DANVILLE -- Montour County Commissioners Chairman Harold Hurst will be embarking in a new profession come early January.
After serving eight years as a commissioner, he will be selling real estate.
The commissioners' chairman the past four years, he has undergone real estate training at Villager Realty Inc. and has passed the test to obtain his real estate license. "I had my first showing on Monday," the Cooper Township resident said.
With Villager, he plans to develop a rather unique area to the region, specializing in farms, farmettes and open land. He has background in farming and owned Tri-County Farm and Home Supply in Jerseytown for 31 years.
He said he thoroughly enjoyed county government. "The uniqueness of county government presents challenges. You have row officers elected like we are with the commissioners responsible for the finances of the whole operation," he said.

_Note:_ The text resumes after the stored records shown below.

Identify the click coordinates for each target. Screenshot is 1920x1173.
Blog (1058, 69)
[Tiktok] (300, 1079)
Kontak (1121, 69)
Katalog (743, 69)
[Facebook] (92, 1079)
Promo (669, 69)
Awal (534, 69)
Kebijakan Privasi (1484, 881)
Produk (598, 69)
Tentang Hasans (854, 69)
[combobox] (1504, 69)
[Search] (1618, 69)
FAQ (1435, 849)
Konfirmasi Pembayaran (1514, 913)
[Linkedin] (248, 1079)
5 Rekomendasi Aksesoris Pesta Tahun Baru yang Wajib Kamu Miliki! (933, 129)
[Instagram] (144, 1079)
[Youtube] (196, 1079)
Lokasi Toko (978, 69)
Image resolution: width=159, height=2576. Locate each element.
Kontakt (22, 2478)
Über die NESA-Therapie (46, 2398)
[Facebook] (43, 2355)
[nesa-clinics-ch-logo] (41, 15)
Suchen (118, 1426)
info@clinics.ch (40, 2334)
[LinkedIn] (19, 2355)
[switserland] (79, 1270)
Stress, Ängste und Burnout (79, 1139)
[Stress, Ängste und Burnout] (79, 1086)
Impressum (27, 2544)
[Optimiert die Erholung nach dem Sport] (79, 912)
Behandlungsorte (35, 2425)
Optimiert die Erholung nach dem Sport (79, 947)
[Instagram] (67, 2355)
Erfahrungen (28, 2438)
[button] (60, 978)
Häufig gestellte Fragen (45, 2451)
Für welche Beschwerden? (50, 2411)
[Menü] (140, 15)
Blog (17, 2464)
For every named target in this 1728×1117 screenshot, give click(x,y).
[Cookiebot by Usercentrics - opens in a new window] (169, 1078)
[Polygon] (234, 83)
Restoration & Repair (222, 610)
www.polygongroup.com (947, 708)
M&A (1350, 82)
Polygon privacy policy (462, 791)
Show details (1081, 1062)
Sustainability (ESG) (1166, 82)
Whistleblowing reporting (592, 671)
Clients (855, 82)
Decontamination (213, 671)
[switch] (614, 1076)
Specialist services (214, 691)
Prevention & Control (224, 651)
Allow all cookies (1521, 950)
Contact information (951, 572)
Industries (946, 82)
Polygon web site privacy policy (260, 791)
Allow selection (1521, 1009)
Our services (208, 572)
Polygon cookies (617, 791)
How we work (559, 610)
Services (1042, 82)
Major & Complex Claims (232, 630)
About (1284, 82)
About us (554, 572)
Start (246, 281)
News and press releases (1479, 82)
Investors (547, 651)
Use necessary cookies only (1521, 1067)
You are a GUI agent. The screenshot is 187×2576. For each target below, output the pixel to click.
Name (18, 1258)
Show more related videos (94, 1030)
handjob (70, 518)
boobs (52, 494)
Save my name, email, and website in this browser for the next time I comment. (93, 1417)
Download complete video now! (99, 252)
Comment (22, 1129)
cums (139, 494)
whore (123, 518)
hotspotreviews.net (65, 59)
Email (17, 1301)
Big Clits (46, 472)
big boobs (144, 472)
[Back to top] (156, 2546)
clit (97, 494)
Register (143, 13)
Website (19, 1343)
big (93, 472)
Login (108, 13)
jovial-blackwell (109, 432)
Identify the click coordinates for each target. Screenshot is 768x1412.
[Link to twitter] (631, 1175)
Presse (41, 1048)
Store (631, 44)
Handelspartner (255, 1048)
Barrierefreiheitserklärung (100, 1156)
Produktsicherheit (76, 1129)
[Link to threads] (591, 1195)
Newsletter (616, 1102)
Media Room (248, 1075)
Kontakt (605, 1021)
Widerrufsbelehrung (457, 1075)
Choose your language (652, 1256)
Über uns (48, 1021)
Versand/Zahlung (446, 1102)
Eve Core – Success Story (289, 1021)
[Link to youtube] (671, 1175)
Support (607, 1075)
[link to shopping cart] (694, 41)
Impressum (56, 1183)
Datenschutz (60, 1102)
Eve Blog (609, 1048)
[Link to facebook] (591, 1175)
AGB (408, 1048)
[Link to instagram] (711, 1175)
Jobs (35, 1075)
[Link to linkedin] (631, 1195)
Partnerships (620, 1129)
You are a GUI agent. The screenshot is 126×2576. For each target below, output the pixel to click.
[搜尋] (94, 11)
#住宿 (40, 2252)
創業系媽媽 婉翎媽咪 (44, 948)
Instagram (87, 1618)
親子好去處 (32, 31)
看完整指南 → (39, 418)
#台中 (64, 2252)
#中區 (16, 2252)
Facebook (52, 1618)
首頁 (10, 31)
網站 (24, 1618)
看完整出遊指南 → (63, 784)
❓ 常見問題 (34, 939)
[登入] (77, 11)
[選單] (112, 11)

Mr. Hurst found politics the most difficult aspect of the job to deal with. "It motivates people to act or react in certain ways and makes it difficult to do their jobs sometimes instead of keeping their minds focused on what needs to be done," he said. "As a whole, Montour politics is a low level," he said.
When he leaves office on Jan. 7, he will miss the people he worked with. "The row officers and employees are very sensitive to the budget and do a wonderful job in maximizing the money at the least cost to operate an office," he said.
The 58-year-old and former SEDA-Council of Governments chairman is proud of a number of accomplishments as commissioner.
They include the establishment of a county recreation commission, a comprehensive park, recreation and open space plan, expanding the Danville Airport with a state aviation grant, renovating the Montour Preserve environmental education center with state funds, upgrading the courthouse including a new roof and the cupola repaired, upgrading the inside of the courthouse, upgrading county maintenance vehicles, approving the hotel room rental tax paid by visitors to the county that is used to promote tourism throughout the county, a program removing old tires at no cost to the county, flood mitigation projects to protect Danville properties and beginning a first-time home-buyers program.
Other accomplishments include the first reassessment in about 50 years, enacting the Clean & Green Program to preserve farmland and open space, selling county land to Sheetz to create jobs and expand tax rolls, negotiating for free high-speed Internet by trading county tower space to the communication company, creating a county Web site, upgrading technology in county offices, implementing a new voting system, purchasing a gateway property from PennDOT for courthouse parking, selling the old county barn, providing a prescription drug discount card program for residents, replacing a bridge behind the Texas Two-Step and updating the 911 center.
A former Cooper Township supervisors chairman and former Montour County Planning Commission chairman, Mr. Hurst negotiated with Geisinger Medical Center to lower charges by 55 percent for medical services for county prisoners, resulting in the savings of thousands of dollars.
The commissioners also installed a new energy-efficient boiler in the county home offices and began work on updating a comprehensive plan at no cost to the county's general fund.